The other sub-collection is then about the AIP-binding DARPin. The difference from the GFP binding DARPin collection is in the exact design of the DARPin. In this sub-collection, we haven't directly copied from the literature the DARPin sequence, so the success of binding is not certain. The modifications done in the DARPin sequence here are based on different papers (Schilling et al, 2014; Hansen et al. 2017; Seger et al., 2013) and give hopefully the expected result. The backbone of the AIP-binding DARPin is based still on a common consensus sequence, and only a few mutations have been done. More about the exact design and background can be found on the design page [link]. Similarly to the first sub-collection, this sub-collection is also made up of the actual AIP-binding DARPin that has been found to be the most successful, and the spacer sequence needed after the DARPin sequence.

For this sub-collection, we have also included our bioreporter sequences, as they have been necessary for the exact detection of the effect our DARPin has on the cellular system. To make our project work easier and faster, we decided to order the reporter parts as big as possible, to avoid unnecessary cloning work. For future teams to use these parts, they can be either ordered easily separately from our individual parts or as a composite part, as we did. The first reporter part is the part containing two promoters for the reporter to work. For this part, we have also done an extensive engineering cycle. The second part has the target genes for the reporter to work. The part that is not included in our part collection is the reporter protein gene, which has been GFP in our case. The part has not been included here, due to the fact that we used a plasmid backbone (pET28a-sfGFP), which already contained the GFP sequence. This gives also the opportunity for other teams to attach whichever reporter protein gene they want and does not necessarily have to be the GFP.


As a whole, the collection is quite diverse and can serve both as the control for future ribosome display assays or as the background knowledge for how to design all parts needed for this type of assays. All protocols and experiments done with these parts can be found in the protocols and experiments section.
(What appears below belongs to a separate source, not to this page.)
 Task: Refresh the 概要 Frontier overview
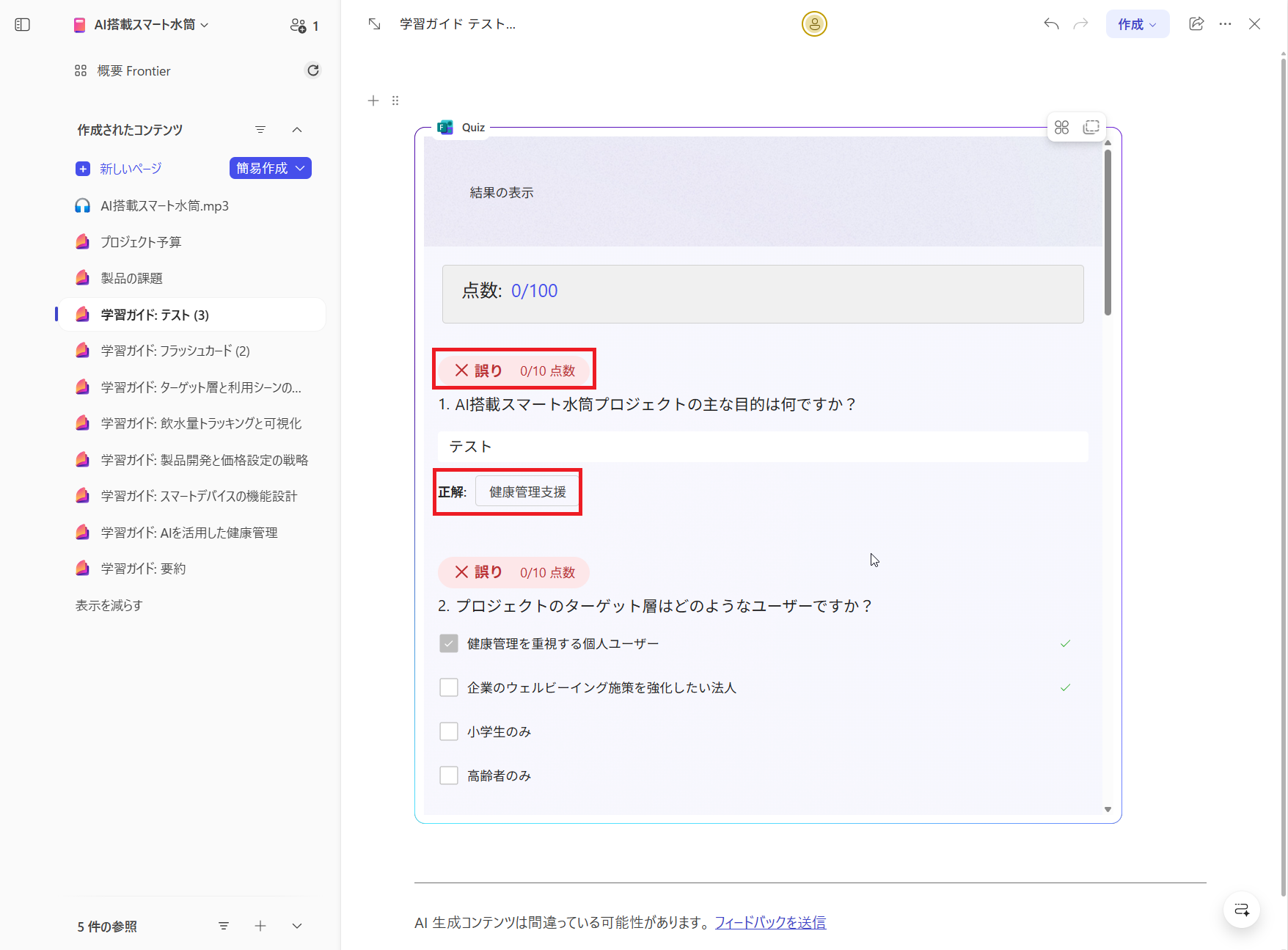coord(313,70)
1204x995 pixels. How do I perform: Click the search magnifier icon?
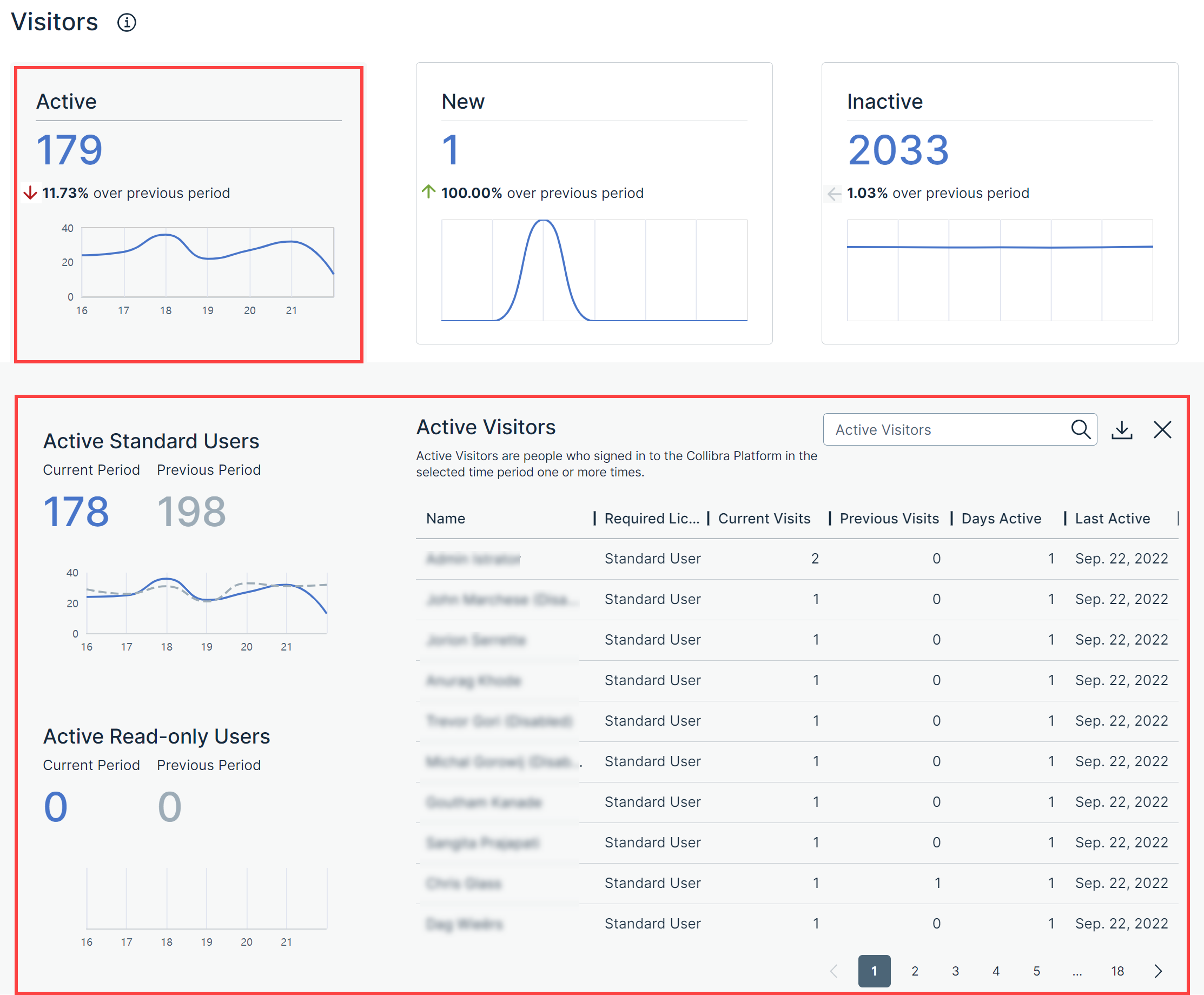1080,429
  1. Chen X, Gentili M, Hacohen N, Regev A (2021)
    A cell-free nanobody engineering platform rapidly generates SARS-CoV-2 neutralizing nanobodies
    Nature Communication 2021 Sep 17;12(1):5506
  2. Schilling, J., Schöppe, J., & Plückthun, A. (2014)
    From DARPins to LoopDARPins: novel LoopDARPin design allows the selection of low picomolar binders in a single round of ribosome display
    Journal of molecular biology, 426(3), 691-721
  3. Hansen S, Stüber JC, Ernst P, Koch A, Bojar D, Batyuk A, Plückthun A (2017)
    Design and applications of a clamp for Green Fluorescent Protein with picomolar affinity
    Scientific Reports 2017 Nov 24;7(1):16292/i>
  4. Seeger, M. A., Zbinden, R., Flütsch, A., Gutte, P. G., Engeler, S., Roschitzki-Voser, H., & Grütter, M. G. (2013)
    Design, construction, and characterization of a second-generation DARPin library with reduced hydrophobicity
    Protein science, 22(9), 1239-1257.